YOUR TASK:
Begin your copy at the line holding "Click the Team column header" and end it at the last line of the listing. Keep every line exact and leave out the pictures.

= = = = = = =

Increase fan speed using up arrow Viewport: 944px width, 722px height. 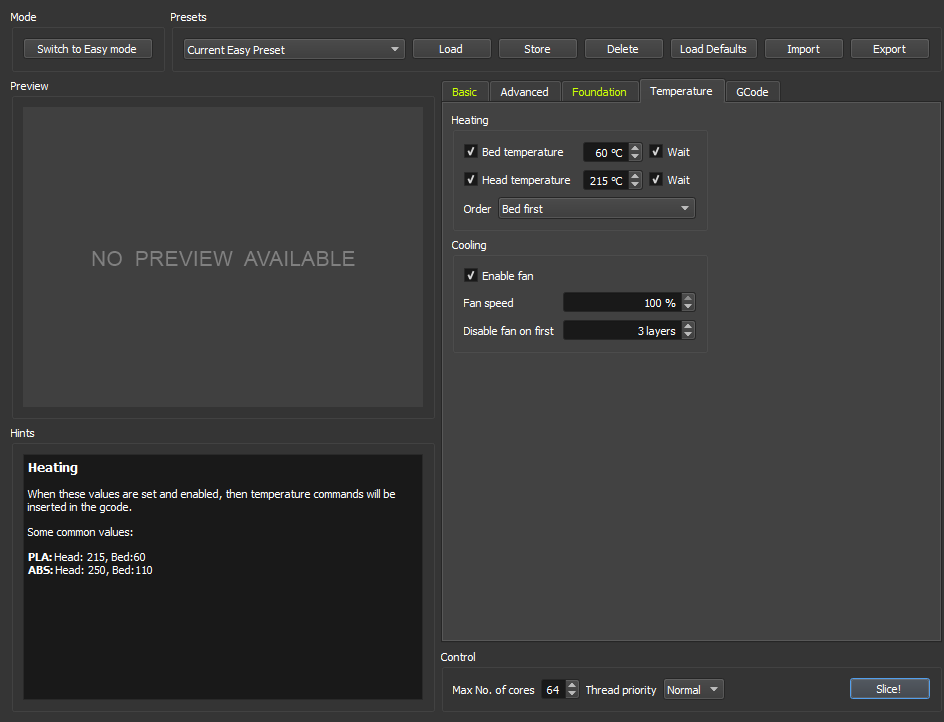[x=688, y=298]
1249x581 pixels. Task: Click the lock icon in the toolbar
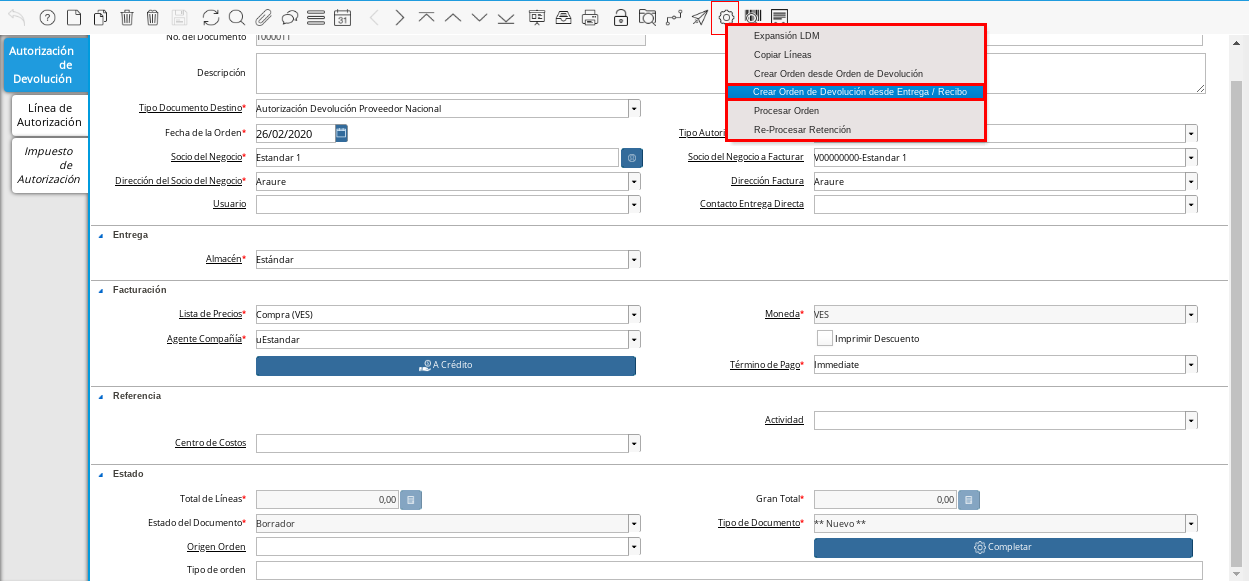[x=621, y=17]
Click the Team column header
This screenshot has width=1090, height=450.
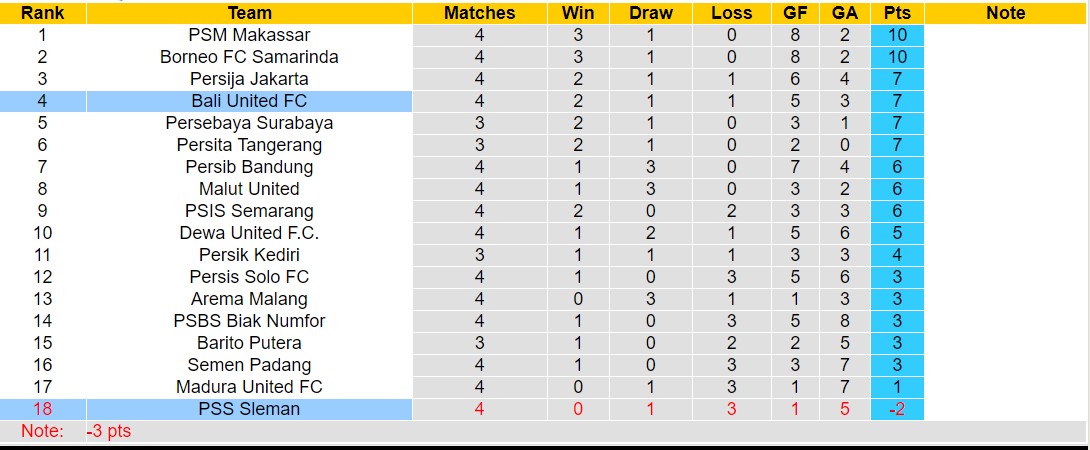[x=249, y=13]
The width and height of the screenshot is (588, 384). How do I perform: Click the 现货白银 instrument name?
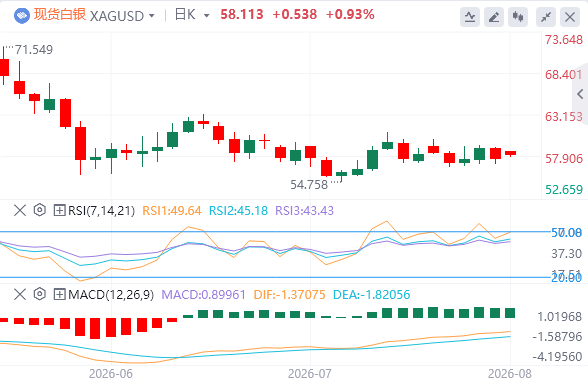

= = = = = = =

TASK RESPONSE:
Click the Team column header
This screenshot has width=1090, height=450.
[x=249, y=13]
The width and height of the screenshot is (588, 384). How do I perform: Click the 现货白银 instrument name?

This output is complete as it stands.